Jusqu’à la loi du 18 novembre 2016, le changement d’état civil des personnes trans, en France, était soumis à un accord médical. Il était nécessaire d’avoir été opéré·e et de prouver que le changement de genre était irréversible. Désormais, il revient aux juges des tribunaux judiciaires de décider si une personne trans peut changer son état civil. Les requérant·es doivent prouver que leur genre ne correspond pas à celui inscrit sur leurs documents d’identité.
Comment expliquer le retard français en matière de droits des personnes trans ?

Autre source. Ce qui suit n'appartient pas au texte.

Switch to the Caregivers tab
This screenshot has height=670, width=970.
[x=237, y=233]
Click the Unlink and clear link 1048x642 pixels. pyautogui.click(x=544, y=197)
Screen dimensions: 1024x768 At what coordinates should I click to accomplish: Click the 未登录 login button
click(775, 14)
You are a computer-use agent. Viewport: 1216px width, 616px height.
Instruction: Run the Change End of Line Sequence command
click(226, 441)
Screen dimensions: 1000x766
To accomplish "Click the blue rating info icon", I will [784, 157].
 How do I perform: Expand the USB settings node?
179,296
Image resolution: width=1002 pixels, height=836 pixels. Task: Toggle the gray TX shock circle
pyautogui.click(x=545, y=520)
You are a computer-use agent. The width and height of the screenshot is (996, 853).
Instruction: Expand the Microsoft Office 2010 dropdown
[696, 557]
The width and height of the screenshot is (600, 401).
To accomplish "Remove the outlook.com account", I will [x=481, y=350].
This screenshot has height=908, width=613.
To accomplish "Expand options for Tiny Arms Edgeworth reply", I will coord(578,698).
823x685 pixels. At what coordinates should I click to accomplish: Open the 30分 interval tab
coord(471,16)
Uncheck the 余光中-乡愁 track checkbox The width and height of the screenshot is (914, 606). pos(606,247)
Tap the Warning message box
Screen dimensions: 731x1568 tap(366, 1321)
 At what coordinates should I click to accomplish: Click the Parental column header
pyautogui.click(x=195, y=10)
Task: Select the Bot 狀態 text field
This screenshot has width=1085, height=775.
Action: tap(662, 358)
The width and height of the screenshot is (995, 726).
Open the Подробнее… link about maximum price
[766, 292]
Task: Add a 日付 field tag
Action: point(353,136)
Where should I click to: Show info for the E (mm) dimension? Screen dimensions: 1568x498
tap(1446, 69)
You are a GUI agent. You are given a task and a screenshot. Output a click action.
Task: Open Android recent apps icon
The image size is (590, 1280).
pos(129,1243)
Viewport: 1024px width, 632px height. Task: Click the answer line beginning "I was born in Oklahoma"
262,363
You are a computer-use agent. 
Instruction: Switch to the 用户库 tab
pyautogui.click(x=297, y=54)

Ce qu’il faut bien avoir en tête, c’est que la façon dont on prend en charge les personnes trans en France vient du médical. On a été étiqueté·es comme folles et fous pendant des années. Avec la loi de 2016, les psychiatres ont perdu un peu de marge de manœuvre, et, désormais, ce sont les juges qui ont pris le relais et peuvent accepter ou non la demande de changement de sexe à l’état civil.L’autodétermination n’a jamais été un sujet dans notre pays. La loi de 2016 a d’ailleurs été adoptée uniquement parce que la France avait été condamnée par la Cour européenne des Droits de l’homme (CEDH) sur la question du respect de la vie privée des personnes à qui l’on demandait des preuves médicales pour changer d’état civil. Aujourd’hui, on a une approche des parcours trans, certes moins misérabiliste, mais toujours avec cette même idée que « les pauvres personnes trans » doivent être « soignées » et qu’il « faut leur accorder des droits ». La question de l’autodétermination, la question de la liberté à disposer de son corps sont des principes fondamentaux, et, qui plus est, féministes. Et c’est à travers eux qu’il faut aborder les droits des personnes trans si l’on veut voir une réelle évolution.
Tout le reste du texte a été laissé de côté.